BEGIN Records shown
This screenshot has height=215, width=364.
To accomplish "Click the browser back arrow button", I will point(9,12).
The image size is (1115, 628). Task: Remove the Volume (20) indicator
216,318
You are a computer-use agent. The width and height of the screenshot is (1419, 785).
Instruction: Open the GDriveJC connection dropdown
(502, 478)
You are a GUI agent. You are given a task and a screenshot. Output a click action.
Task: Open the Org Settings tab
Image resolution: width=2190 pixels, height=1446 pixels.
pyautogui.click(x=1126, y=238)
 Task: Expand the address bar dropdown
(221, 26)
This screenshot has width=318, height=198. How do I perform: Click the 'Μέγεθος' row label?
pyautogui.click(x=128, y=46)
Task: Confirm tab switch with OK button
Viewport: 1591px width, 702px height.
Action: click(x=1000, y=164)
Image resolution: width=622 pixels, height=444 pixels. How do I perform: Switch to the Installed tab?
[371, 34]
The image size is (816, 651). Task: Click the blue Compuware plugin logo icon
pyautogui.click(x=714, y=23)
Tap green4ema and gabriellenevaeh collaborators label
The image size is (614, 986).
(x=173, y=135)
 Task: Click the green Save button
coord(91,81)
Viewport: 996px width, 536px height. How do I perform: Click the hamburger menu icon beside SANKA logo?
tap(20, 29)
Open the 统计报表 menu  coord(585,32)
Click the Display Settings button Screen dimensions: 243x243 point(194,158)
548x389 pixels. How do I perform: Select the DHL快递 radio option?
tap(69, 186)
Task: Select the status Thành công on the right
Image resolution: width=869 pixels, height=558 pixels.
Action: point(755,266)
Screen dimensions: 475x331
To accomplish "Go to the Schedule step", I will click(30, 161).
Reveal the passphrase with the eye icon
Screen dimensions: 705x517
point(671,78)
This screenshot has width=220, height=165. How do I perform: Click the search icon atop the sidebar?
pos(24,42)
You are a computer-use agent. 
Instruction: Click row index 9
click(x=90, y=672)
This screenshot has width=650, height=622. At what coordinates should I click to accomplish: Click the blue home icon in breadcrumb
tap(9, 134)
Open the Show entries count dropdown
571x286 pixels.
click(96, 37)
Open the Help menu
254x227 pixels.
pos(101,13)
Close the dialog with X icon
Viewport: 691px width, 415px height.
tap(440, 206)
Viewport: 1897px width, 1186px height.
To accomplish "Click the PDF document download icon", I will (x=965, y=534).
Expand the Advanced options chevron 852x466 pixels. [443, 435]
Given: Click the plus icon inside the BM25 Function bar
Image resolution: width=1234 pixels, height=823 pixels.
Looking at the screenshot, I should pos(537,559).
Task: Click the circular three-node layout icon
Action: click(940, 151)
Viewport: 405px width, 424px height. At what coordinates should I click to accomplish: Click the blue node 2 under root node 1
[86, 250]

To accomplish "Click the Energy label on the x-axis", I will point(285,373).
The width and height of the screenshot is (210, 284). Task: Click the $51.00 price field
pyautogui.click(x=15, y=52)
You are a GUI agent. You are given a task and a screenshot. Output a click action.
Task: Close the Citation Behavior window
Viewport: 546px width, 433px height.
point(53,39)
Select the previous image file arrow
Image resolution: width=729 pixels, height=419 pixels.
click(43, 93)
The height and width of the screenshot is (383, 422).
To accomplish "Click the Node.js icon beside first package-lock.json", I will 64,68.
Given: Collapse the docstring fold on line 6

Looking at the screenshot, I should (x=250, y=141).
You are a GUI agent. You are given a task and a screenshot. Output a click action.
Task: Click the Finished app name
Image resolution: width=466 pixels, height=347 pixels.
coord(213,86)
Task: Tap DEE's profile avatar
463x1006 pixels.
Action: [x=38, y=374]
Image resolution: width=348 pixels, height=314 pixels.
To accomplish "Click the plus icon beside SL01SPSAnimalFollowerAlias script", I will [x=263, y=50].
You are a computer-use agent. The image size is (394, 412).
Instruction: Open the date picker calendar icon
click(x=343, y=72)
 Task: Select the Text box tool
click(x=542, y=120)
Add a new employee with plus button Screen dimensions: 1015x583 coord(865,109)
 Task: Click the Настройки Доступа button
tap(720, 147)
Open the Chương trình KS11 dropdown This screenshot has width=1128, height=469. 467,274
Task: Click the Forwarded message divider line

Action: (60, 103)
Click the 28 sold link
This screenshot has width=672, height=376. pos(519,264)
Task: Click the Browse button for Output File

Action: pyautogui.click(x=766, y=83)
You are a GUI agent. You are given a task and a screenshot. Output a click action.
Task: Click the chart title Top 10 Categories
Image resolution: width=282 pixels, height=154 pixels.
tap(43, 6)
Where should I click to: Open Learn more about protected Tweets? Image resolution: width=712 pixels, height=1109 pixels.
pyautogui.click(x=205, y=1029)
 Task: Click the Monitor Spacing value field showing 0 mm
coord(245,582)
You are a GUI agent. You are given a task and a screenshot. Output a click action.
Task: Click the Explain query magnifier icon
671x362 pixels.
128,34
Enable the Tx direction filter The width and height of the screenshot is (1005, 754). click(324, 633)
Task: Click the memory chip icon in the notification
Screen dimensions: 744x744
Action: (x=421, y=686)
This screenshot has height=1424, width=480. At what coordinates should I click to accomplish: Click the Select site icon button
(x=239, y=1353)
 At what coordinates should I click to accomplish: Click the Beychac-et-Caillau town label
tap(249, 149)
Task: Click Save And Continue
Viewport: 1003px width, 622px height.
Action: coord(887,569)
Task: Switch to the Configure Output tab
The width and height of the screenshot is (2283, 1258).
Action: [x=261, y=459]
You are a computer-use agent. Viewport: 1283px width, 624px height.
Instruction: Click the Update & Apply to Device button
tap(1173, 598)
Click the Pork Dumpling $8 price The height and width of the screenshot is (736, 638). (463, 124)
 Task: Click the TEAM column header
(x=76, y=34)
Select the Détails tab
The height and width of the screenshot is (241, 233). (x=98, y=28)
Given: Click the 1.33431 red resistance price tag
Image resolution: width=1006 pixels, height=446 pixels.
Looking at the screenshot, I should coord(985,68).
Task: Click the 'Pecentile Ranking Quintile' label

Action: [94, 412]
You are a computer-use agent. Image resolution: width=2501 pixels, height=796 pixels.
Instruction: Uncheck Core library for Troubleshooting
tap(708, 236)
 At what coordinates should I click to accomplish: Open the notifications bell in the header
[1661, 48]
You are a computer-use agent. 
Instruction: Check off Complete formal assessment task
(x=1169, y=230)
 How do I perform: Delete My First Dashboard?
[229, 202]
END Records shown
▸ **Objective**:
Reproduce every line of the entries above verbatim.

▸ **Worked answer**:
This screenshot has height=215, width=364.
To accomplish "Click the browser back arrow button", I will point(9,12).
The image size is (1115, 628). Task: Remove the Volume (20) indicator
216,318
You are a computer-use agent. The width and height of the screenshot is (1419, 785).
Instruction: Open the GDriveJC connection dropdown
(502, 478)
You are a GUI agent. You are given a task and a screenshot. Output a click action.
Task: Open the Org Settings tab
Image resolution: width=2190 pixels, height=1446 pixels.
pyautogui.click(x=1126, y=238)
 Task: Expand the address bar dropdown
(221, 26)
This screenshot has width=318, height=198. How do I perform: Click the 'Μέγεθος' row label?
pyautogui.click(x=128, y=46)
Task: Confirm tab switch with OK button
Viewport: 1591px width, 702px height.
Action: click(x=1000, y=164)
Image resolution: width=622 pixels, height=444 pixels. How do I perform: Switch to the Installed tab?
[371, 34]
The image size is (816, 651). Task: Click the blue Compuware plugin logo icon
pyautogui.click(x=714, y=23)
Tap green4ema and gabriellenevaeh collaborators label
The image size is (614, 986).
(x=173, y=135)
 Task: Click the green Save button
coord(91,81)
Viewport: 996px width, 536px height. How do I perform: Click the hamburger menu icon beside SANKA logo?
tap(20, 29)
Open the 统计报表 menu  coord(585,32)
Click the Display Settings button Screen dimensions: 243x243 point(194,158)
548x389 pixels. How do I perform: Select the DHL快递 radio option?
tap(69, 186)
Task: Select the status Thành công on the right
Image resolution: width=869 pixels, height=558 pixels.
Action: point(755,266)
Screen dimensions: 475x331
To accomplish "Go to the Schedule step", I will click(30, 161).
Reveal the passphrase with the eye icon
Screen dimensions: 705x517
point(671,78)
This screenshot has width=220, height=165. How do I perform: Click the search icon atop the sidebar?
pos(24,42)
You are a computer-use agent. 
Instruction: Click row index 9
click(x=90, y=672)
This screenshot has width=650, height=622. At what coordinates should I click to accomplish: Click the blue home icon in breadcrumb
tap(9, 134)
Open the Show entries count dropdown
571x286 pixels.
click(96, 37)
Open the Help menu
254x227 pixels.
pos(101,13)
Close the dialog with X icon
Viewport: 691px width, 415px height.
tap(440, 206)
Viewport: 1897px width, 1186px height.
To accomplish "Click the PDF document download icon", I will (x=965, y=534).
Expand the Advanced options chevron 852x466 pixels. [443, 435]
Given: Click the plus icon inside the BM25 Function bar
Image resolution: width=1234 pixels, height=823 pixels.
Looking at the screenshot, I should pos(537,559).
Task: Click the circular three-node layout icon
Action: click(940, 151)
Viewport: 405px width, 424px height. At what coordinates should I click to accomplish: Click the blue node 2 under root node 1
[86, 250]

To accomplish "Click the Energy label on the x-axis", I will point(285,373).
The width and height of the screenshot is (210, 284). Task: Click the $51.00 price field
pyautogui.click(x=15, y=52)
You are a GUI agent. You are given a task and a screenshot. Output a click action.
Task: Close the Citation Behavior window
Viewport: 546px width, 433px height.
point(53,39)
Select the previous image file arrow
Image resolution: width=729 pixels, height=419 pixels.
click(43, 93)
The height and width of the screenshot is (383, 422).
To accomplish "Click the Node.js icon beside first package-lock.json", I will 64,68.
Given: Collapse the docstring fold on line 6

Looking at the screenshot, I should (x=250, y=141).
You are a GUI agent. You are given a task and a screenshot. Output a click action.
Task: Click the Finished app name
Image resolution: width=466 pixels, height=347 pixels.
coord(213,86)
Task: Tap DEE's profile avatar
463x1006 pixels.
Action: [x=38, y=374]
Image resolution: width=348 pixels, height=314 pixels.
To accomplish "Click the plus icon beside SL01SPSAnimalFollowerAlias script", I will [x=263, y=50].
You are a computer-use agent. The image size is (394, 412).
Instruction: Open the date picker calendar icon
click(x=343, y=72)
 Task: Select the Text box tool
click(x=542, y=120)
Add a new employee with plus button Screen dimensions: 1015x583 coord(865,109)
 Task: Click the Настройки Доступа button
tap(720, 147)
Open the Chương trình KS11 dropdown This screenshot has width=1128, height=469. 467,274
Task: Click the Forwarded message divider line

Action: (60, 103)
Click the 28 sold link
This screenshot has width=672, height=376. pos(519,264)
Task: Click the Browse button for Output File

Action: pyautogui.click(x=766, y=83)
You are a GUI agent. You are given a task and a screenshot. Output a click action.
Task: Click the chart title Top 10 Categories
Image resolution: width=282 pixels, height=154 pixels.
tap(43, 6)
Where should I click to: Open Learn more about protected Tweets? Image resolution: width=712 pixels, height=1109 pixels.
pyautogui.click(x=205, y=1029)
 Task: Click the Monitor Spacing value field showing 0 mm
coord(245,582)
You are a GUI agent. You are given a task and a screenshot. Output a click action.
Task: Click the Explain query magnifier icon
671x362 pixels.
128,34
Enable the Tx direction filter The width and height of the screenshot is (1005, 754). click(324, 633)
Task: Click the memory chip icon in the notification
Screen dimensions: 744x744
Action: (x=421, y=686)
This screenshot has height=1424, width=480. At what coordinates should I click to accomplish: Click the Select site icon button
(x=239, y=1353)
 At what coordinates should I click to accomplish: Click the Beychac-et-Caillau town label
tap(249, 149)
Task: Click Save And Continue
Viewport: 1003px width, 622px height.
Action: coord(887,569)
Task: Switch to the Configure Output tab
The width and height of the screenshot is (2283, 1258).
Action: [x=261, y=459]
You are a computer-use agent. Viewport: 1283px width, 624px height.
Instruction: Click the Update & Apply to Device button
tap(1173, 598)
Click the Pork Dumpling $8 price The height and width of the screenshot is (736, 638). (463, 124)
 Task: Click the TEAM column header
(x=76, y=34)
Select the Détails tab
The height and width of the screenshot is (241, 233). (x=98, y=28)
Given: Click the 1.33431 red resistance price tag
Image resolution: width=1006 pixels, height=446 pixels.
Looking at the screenshot, I should coord(985,68).
Task: Click the 'Pecentile Ranking Quintile' label

Action: [94, 412]
You are a computer-use agent. Image resolution: width=2501 pixels, height=796 pixels.
Instruction: Uncheck Core library for Troubleshooting
tap(708, 236)
 At what coordinates should I click to accomplish: Open the notifications bell in the header
[1661, 48]
You are a computer-use agent. 
Instruction: Check off Complete formal assessment task
(x=1169, y=230)
 How do I perform: Delete My First Dashboard?
[229, 202]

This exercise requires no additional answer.